• What needs to be done
Below are the records; return every line from the one that contains "Insert 現地販売会 shortcode button" to the last, exactly, skipping the pictures.

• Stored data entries
++++++++

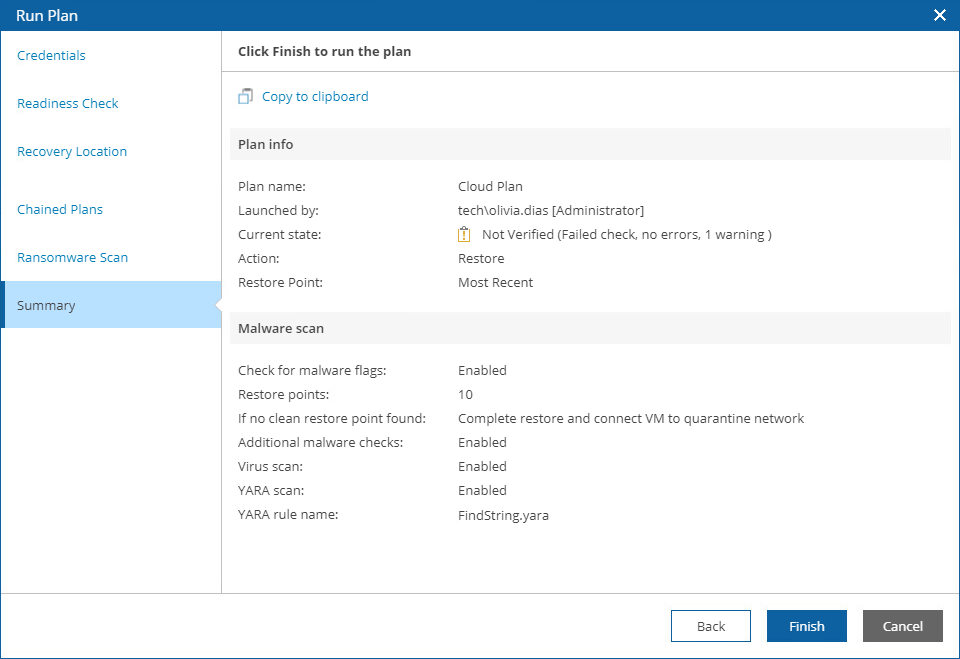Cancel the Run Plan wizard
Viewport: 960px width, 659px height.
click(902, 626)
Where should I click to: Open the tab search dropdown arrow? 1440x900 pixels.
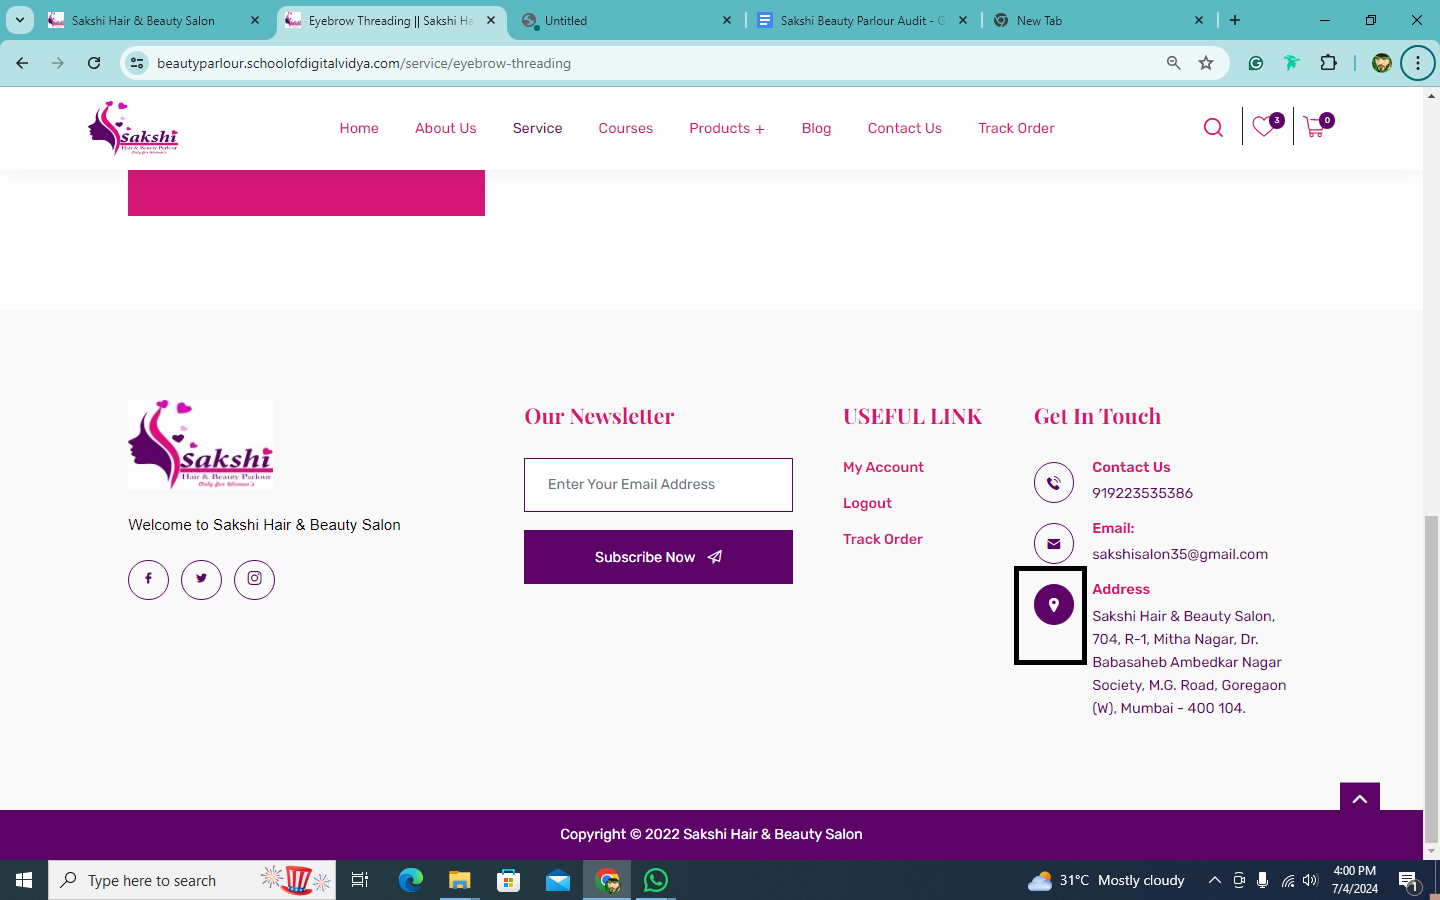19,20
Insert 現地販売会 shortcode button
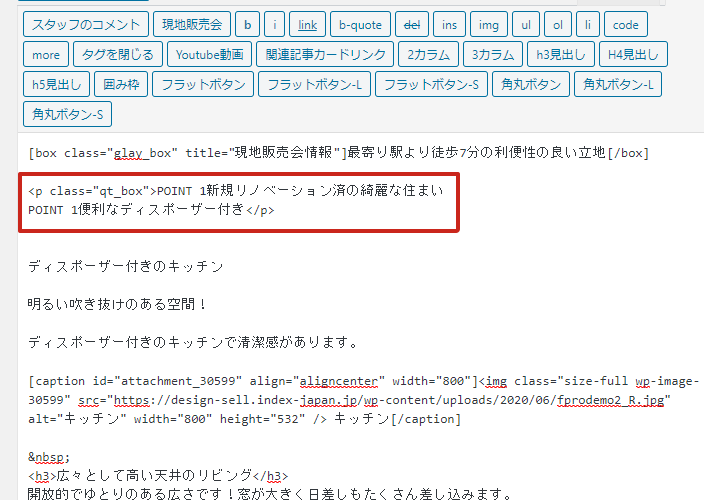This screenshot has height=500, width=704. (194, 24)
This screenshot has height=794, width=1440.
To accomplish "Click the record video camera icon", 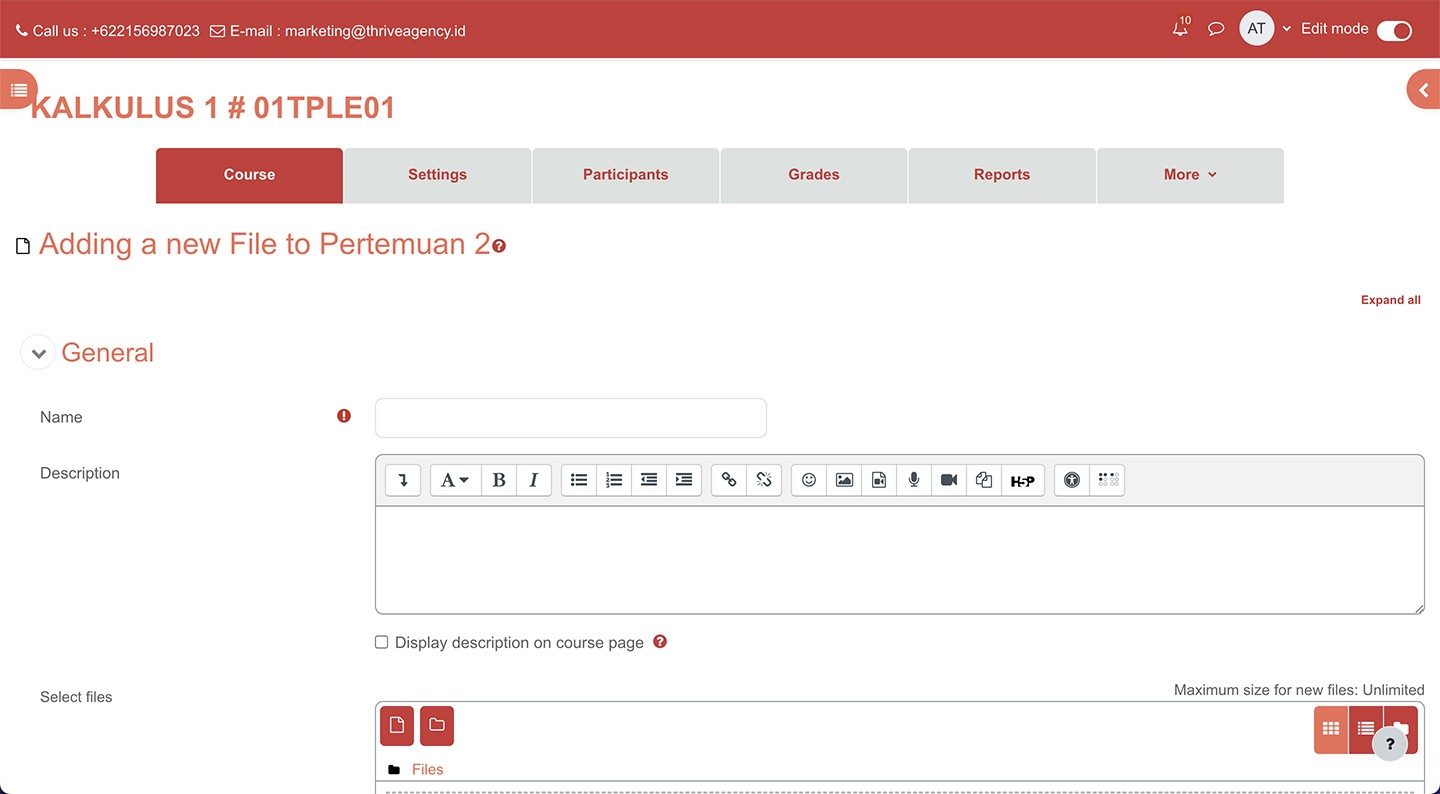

++++++++

• Answer to the problem
Insert 現地販売会 shortcode button
This screenshot has height=500, width=704. (194, 24)
This screenshot has height=794, width=1440.
To accomplish "Click the record video camera icon", 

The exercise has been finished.